RECORDED DATA.
== Segment start ==

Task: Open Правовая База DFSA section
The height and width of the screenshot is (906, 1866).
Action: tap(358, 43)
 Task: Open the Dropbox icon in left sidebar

== Segment end ==
== Segment start ==

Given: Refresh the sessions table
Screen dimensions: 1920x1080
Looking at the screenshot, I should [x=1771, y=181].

== Segment end ==
== Segment start ==

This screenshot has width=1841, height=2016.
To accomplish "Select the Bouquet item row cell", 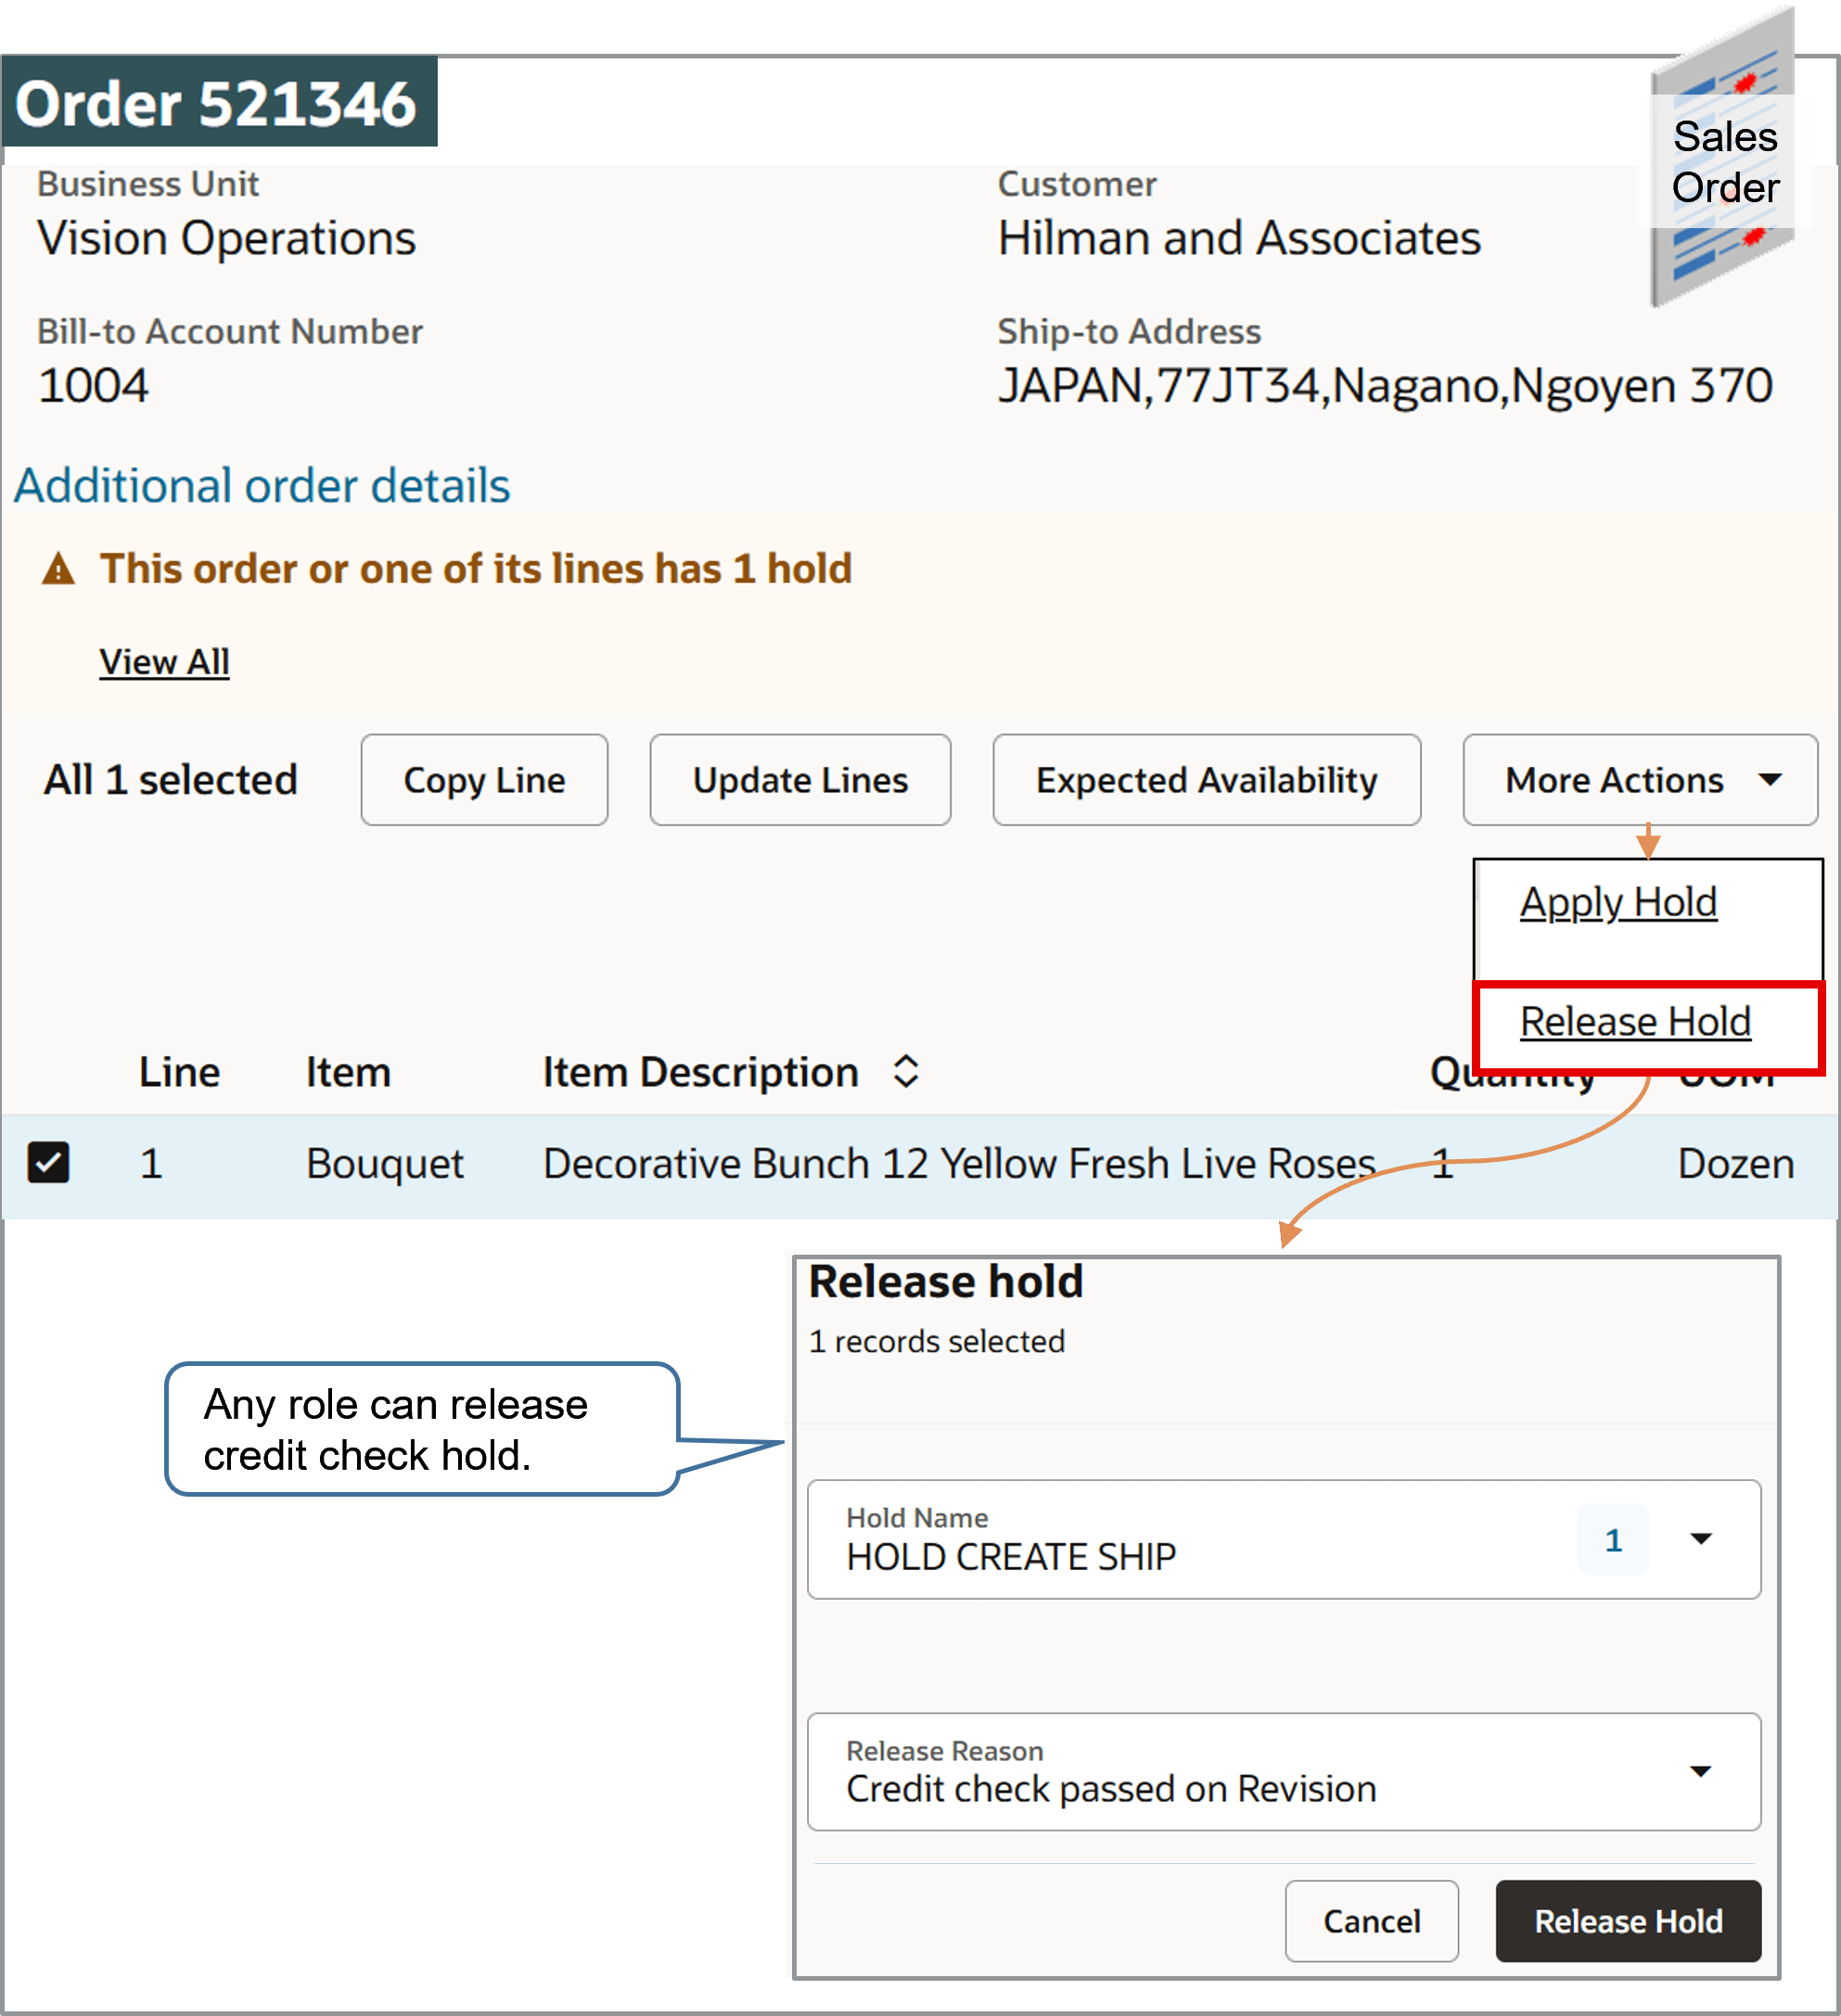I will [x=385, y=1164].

== Segment end ==

PROBLEM STATEMENT. Determine how many lines above contain "Open" as a word or string. Give the number alone.

EXERCISE OUTPUT. 2